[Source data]
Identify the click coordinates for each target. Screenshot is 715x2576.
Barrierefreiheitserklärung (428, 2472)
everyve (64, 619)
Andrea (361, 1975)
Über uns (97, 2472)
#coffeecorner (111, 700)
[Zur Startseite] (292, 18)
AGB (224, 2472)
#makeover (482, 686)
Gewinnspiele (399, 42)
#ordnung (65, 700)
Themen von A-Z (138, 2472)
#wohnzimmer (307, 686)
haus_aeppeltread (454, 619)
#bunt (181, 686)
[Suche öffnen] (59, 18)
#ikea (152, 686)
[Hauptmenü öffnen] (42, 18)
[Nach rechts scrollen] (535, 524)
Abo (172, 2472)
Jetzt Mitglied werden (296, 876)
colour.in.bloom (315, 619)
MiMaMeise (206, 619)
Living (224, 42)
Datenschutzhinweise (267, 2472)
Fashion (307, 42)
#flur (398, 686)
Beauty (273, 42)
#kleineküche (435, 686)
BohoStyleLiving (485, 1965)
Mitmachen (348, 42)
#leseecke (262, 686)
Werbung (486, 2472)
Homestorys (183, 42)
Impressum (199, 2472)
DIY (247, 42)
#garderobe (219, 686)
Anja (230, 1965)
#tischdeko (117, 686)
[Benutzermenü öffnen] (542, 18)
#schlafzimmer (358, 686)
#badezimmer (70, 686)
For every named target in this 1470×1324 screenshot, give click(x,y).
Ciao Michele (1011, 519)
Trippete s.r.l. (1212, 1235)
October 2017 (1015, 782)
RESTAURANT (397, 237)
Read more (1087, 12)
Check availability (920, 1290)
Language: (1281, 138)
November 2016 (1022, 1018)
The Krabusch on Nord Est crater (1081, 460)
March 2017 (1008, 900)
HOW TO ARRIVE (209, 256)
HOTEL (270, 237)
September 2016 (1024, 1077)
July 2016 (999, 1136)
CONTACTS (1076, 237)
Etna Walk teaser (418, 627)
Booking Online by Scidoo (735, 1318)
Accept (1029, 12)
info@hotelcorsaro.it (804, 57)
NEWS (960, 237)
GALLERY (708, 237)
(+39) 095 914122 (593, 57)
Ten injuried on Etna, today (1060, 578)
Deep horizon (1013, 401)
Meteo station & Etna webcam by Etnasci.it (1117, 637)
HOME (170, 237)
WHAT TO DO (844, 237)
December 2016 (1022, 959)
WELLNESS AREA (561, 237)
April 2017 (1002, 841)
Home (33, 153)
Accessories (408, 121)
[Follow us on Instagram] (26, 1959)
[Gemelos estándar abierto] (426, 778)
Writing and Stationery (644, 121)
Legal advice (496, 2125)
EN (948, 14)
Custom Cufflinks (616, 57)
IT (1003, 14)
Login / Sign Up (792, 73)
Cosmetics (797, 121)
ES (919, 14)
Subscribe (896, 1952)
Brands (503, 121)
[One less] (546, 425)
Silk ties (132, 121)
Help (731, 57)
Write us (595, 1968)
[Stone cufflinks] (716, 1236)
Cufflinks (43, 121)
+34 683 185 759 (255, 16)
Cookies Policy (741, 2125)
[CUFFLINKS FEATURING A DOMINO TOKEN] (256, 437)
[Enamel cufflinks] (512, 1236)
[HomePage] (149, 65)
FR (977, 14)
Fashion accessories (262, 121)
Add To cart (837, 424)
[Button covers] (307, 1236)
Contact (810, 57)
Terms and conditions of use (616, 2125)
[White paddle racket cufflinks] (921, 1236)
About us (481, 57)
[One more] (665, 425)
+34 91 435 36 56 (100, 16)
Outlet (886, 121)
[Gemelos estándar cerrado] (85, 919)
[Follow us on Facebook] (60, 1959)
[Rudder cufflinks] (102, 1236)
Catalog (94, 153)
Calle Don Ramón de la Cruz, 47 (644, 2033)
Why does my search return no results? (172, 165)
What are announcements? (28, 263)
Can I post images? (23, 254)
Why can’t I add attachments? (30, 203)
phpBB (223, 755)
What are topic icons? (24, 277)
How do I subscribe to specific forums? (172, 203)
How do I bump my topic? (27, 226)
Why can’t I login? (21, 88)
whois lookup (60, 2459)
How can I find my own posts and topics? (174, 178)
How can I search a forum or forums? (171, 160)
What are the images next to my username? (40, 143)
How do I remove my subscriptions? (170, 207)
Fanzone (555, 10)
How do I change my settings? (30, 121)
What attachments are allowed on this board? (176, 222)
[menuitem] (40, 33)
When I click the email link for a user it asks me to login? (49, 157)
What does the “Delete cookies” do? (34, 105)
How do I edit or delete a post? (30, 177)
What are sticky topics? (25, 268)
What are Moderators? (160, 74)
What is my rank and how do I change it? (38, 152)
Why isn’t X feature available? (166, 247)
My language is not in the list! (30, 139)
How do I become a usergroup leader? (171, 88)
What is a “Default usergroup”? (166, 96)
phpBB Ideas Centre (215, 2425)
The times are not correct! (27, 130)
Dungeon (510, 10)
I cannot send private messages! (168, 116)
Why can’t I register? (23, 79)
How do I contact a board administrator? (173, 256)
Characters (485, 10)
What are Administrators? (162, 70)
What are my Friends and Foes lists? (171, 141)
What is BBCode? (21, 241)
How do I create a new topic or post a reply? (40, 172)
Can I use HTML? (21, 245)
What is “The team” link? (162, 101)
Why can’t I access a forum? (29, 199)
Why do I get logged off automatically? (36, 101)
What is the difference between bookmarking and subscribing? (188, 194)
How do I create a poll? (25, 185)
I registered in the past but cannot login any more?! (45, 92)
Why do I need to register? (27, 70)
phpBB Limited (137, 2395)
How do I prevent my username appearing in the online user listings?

Task goal: Extract all of the data above and output it character for character.

Reply to the task:
Identify the click coordinates for each target. Screenshot is 715x2576.
Barrierefreiheitserklärung (428, 2472)
everyve (64, 619)
Andrea (361, 1975)
Über uns (97, 2472)
#coffeecorner (111, 700)
[Zur Startseite] (292, 18)
AGB (224, 2472)
#makeover (482, 686)
Gewinnspiele (399, 42)
#ordnung (65, 700)
Themen von A-Z (138, 2472)
#wohnzimmer (307, 686)
haus_aeppeltread (454, 619)
#bunt (181, 686)
[Suche öffnen] (59, 18)
#ikea (152, 686)
[Hauptmenü öffnen] (42, 18)
[Nach rechts scrollen] (535, 524)
Abo (172, 2472)
Jetzt Mitglied werden (296, 876)
colour.in.bloom (315, 619)
MiMaMeise (206, 619)
Living (224, 42)
Datenschutzhinweise (267, 2472)
Fashion (307, 42)
#flur (398, 686)
Beauty (273, 42)
#kleineküche (435, 686)
BohoStyleLiving (485, 1965)
Mitmachen (348, 42)
#leseecke (262, 686)
Werbung (486, 2472)
Homestorys (183, 42)
Impressum (199, 2472)
DIY (247, 42)
#garderobe (219, 686)
Anja (230, 1965)
#tischdeko (117, 686)
[Benutzermenü öffnen] (542, 18)
#schlafzimmer (358, 686)
#badezimmer (70, 686)
For every named target in this 1470×1324 screenshot, give click(x,y).
Ciao Michele (1011, 519)
Trippete s.r.l. (1212, 1235)
October 2017 (1015, 782)
RESTAURANT (397, 237)
Read more (1087, 12)
Check availability (920, 1290)
Language: (1281, 138)
November 2016 (1022, 1018)
The Krabusch on Nord Est crater (1081, 460)
March 2017 (1008, 900)
HOW TO ARRIVE (209, 256)
HOTEL (270, 237)
September 2016 (1024, 1077)
July 2016 (999, 1136)
CONTACTS (1076, 237)
Etna Walk teaser (418, 627)
Booking Online by Scidoo (735, 1318)
Accept (1029, 12)
info@hotelcorsaro.it (804, 57)
NEWS (960, 237)
GALLERY (708, 237)
(+39) 095 914122 (593, 57)
Ten injuried on Etna, today (1060, 578)
Deep horizon (1013, 401)
Meteo station & Etna webcam by Etnasci.it (1117, 637)
HOME (170, 237)
WHAT TO DO (844, 237)
December 2016 (1022, 959)
WELLNESS AREA (561, 237)
April 2017 (1002, 841)
Home (33, 153)
Accessories (408, 121)
[Follow us on Instagram] (26, 1959)
[Gemelos estándar abierto] (426, 778)
Writing and Stationery (644, 121)
Legal advice (496, 2125)
EN (948, 14)
Custom Cufflinks (616, 57)
IT (1003, 14)
Login / Sign Up (792, 73)
Cosmetics (797, 121)
ES (919, 14)
Subscribe (896, 1952)
Brands (503, 121)
[One less] (546, 425)
Silk ties (132, 121)
Help (731, 57)
Write us (595, 1968)
[Stone cufflinks] (716, 1236)
Cufflinks (43, 121)
+34 683 185 759 (255, 16)
Cookies Policy (741, 2125)
[CUFFLINKS FEATURING A DOMINO TOKEN] (256, 437)
[Enamel cufflinks] (512, 1236)
[HomePage] (149, 65)
FR (977, 14)
Fashion accessories (262, 121)
Add To cart (837, 424)
[Button covers] (307, 1236)
Contact (810, 57)
Terms and conditions of use (616, 2125)
[White paddle racket cufflinks] (921, 1236)
About us (481, 57)
[One more] (665, 425)
+34 91 435 36 56 (100, 16)
Outlet (886, 121)
[Gemelos estándar cerrado] (85, 919)
[Follow us on Facebook] (60, 1959)
[Rudder cufflinks] (102, 1236)
Catalog (94, 153)
Calle Don Ramón de la Cruz, 47 (644, 2033)
Why does my search return no results? (172, 165)
What are announcements? (28, 263)
Can I post images? (23, 254)
Why can’t I add attachments? (30, 203)
phpBB (223, 755)
What are topic icons? (24, 277)
How do I subscribe to specific forums? (172, 203)
How do I bump my topic? (27, 226)
Why can’t I login? (21, 88)
whois lookup (60, 2459)
How can I find my own posts and topics? (174, 178)
How can I search a forum or forums? (171, 160)
What are the images next to my username? (40, 143)
How do I remove my subscriptions? (170, 207)
Fanzone (555, 10)
How do I change my settings? (30, 121)
What attachments are allowed on this board? (176, 222)
[menuitem] (40, 33)
When I click the email link for a user it asks me to login? (49, 157)
What does the “Delete cookies” do? (34, 105)
How do I edit or delete a post? (30, 177)
What are sticky topics? (25, 268)
What are Moderators? (160, 74)
What is my rank and how do I change it? (38, 152)
Why isn’t X feature available? (166, 247)
My language is not in the list! (30, 139)
How do I become a usergroup leader? (171, 88)
What is a “Default usergroup”? (166, 96)
phpBB Ideas Centre (215, 2425)
The times are not correct! (27, 130)
Dungeon (510, 10)
I cannot send private messages! (168, 116)
Why can’t I register? (23, 79)
How do I contact a board administrator? (173, 256)
Characters (485, 10)
What are Administrators? (162, 70)
What are my Friends and Foes lists? (171, 141)
What is BBCode? (21, 241)
How do I create a new topic or post a reply? (40, 172)
Can I use HTML? (21, 245)
What is “The team” link? (162, 101)
Why can’t I access a forum? (29, 199)
Why do I get logged off automatically? (36, 101)
What is the difference between bookmarking and subscribing? (188, 194)
How do I create a poll? (25, 185)
I registered in the past but cannot login any more?! (45, 92)
Why do I need to register? (27, 70)
phpBB Limited (137, 2395)
How do I prevent my username appearing in the online user listings?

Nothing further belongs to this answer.